A trash fish is a fish that does not have food value. “Trash” is actually a bit misleading, as trash fish can have commercial value and they may play an important role in the ecosystem. Furthermore, some are of interest to sport fishermen. These fish are also known as “rough fish” in some regions of the world.
Definitions of what constitutes a trash fish are quite variable. Over time, attitudes about fish species may evolve. The lobster, for example, was once regarded as fodder for only the most desperate of the lower classes, and is today a delicacy in many regions. Likewise, carp is a trash fish in the United States, but is highly prized in Asia as a food fish and in Europe as a sport fish. These varying attitudes reflect availability of different fish species; more plentiful fish are more likely to be treated as trash fish, and when popular fish decline, people look for substitutes and may turn to fish they previously rejected.
Although such fish are not consumed in the markets where they are caught, they can still have uses. Aquaculture farms need steady supplies of fish and fish is also included in animal fodder. When trash fish are caught, they can be sold to dealers who will process them for sale to farmers, as well as pet food manufacturers. These fish can also be used in the production of fertilizers.
Trash fish can also be important figures in the ecosystem. Even if a fish has no food value, cannot be sold on the market, and is of no interest to sport anglers, it can still have environmental value. Aquatic ecosystems are complex and highly interconnected. A bottomfeeding fish like a lamprey that is not desirable to humans might contribute to water quality and support conditions that allow more popular fish species to thrive. Disrupting the biodiversity of an ecosystem can result in a collapse of a fishery.
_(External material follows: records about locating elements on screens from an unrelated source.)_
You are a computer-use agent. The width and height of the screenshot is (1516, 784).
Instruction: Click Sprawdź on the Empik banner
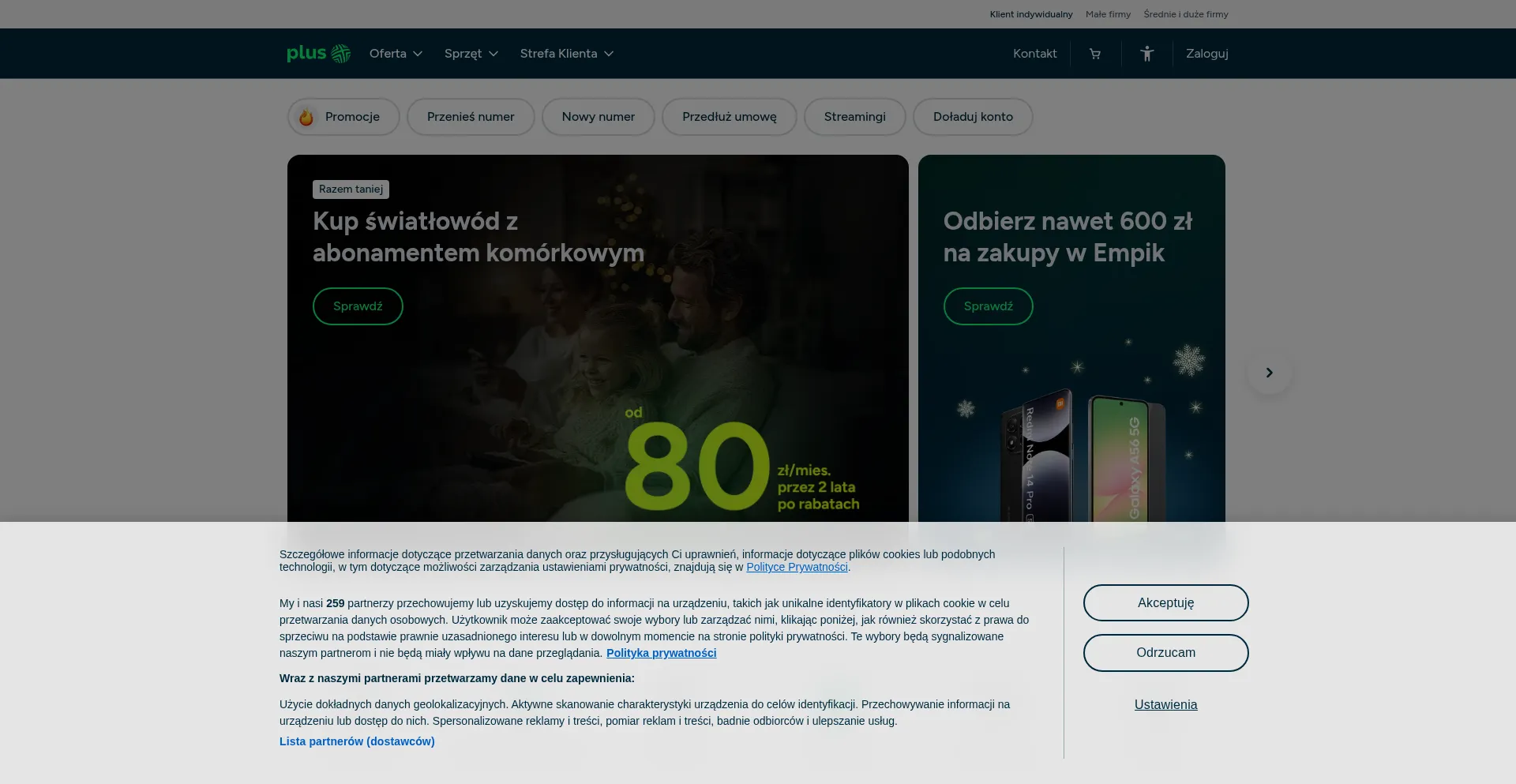(x=988, y=306)
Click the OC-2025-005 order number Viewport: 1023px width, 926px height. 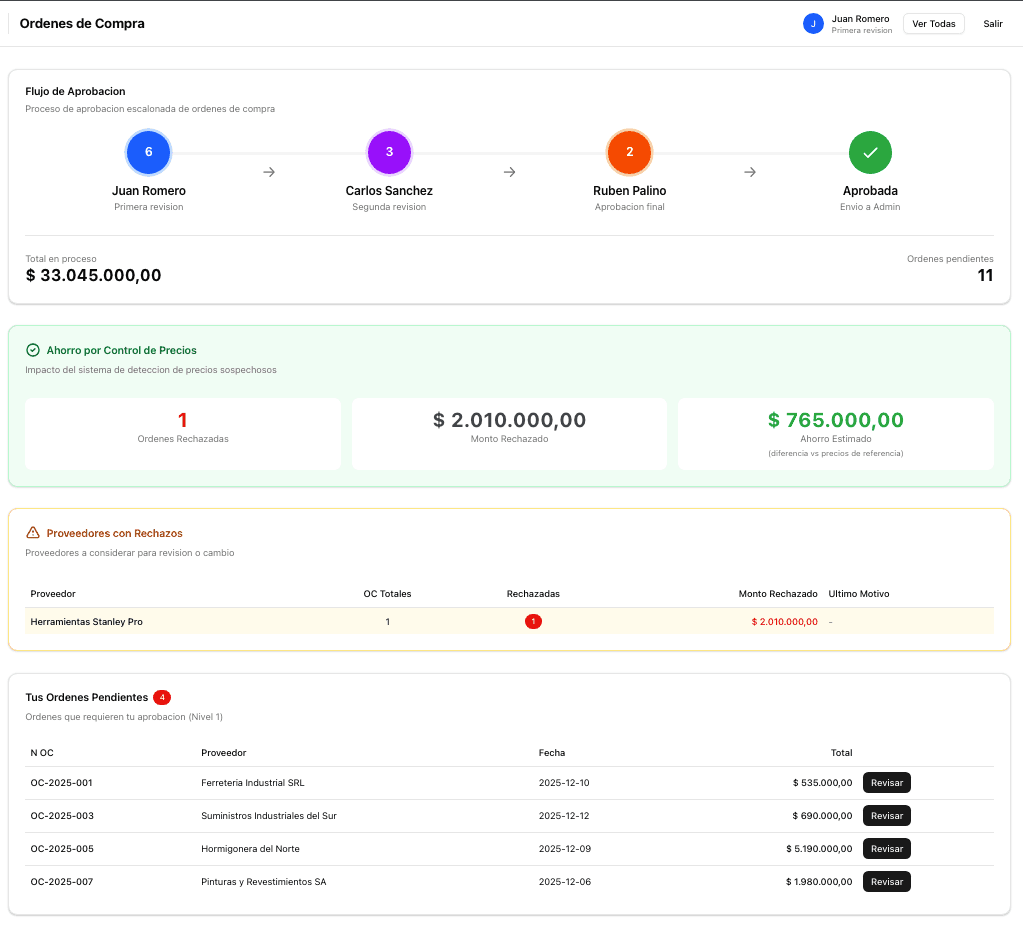(x=62, y=849)
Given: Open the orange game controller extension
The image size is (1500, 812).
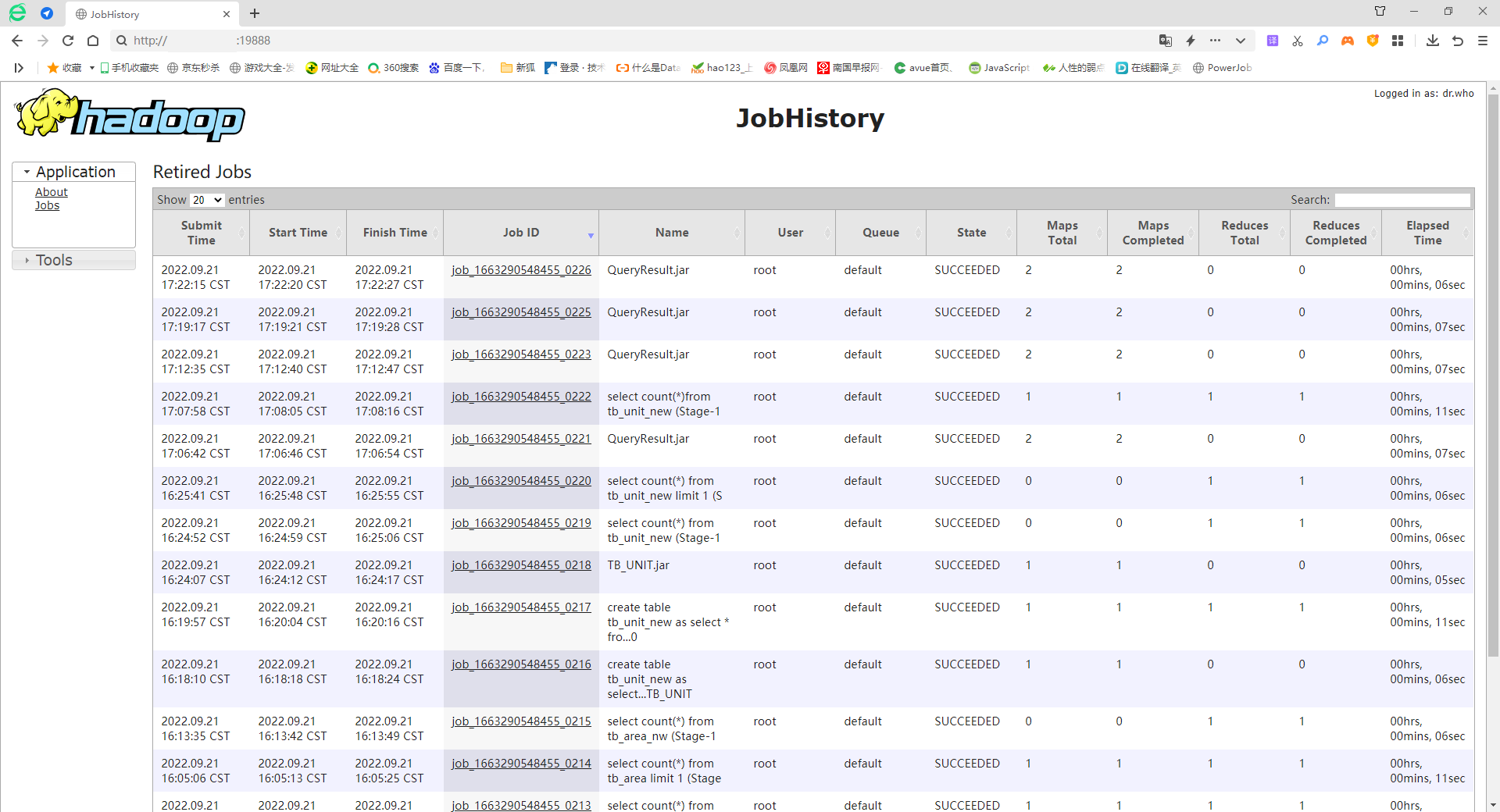Looking at the screenshot, I should [x=1348, y=41].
Very few fish are regarded universally as trash fish. Culinary tastes vary widely throughout the world and one person's trash may be another person's delicacy. Desperation sometimes spawns creativity and some very famous dishes actually have their origins in finding clever ways to use these types of fish. Species that people may not be interested in eating fresh may be preserved and seasoned in some regions, and the fish sauces of Asia can be produced with less commercially valuable fish species.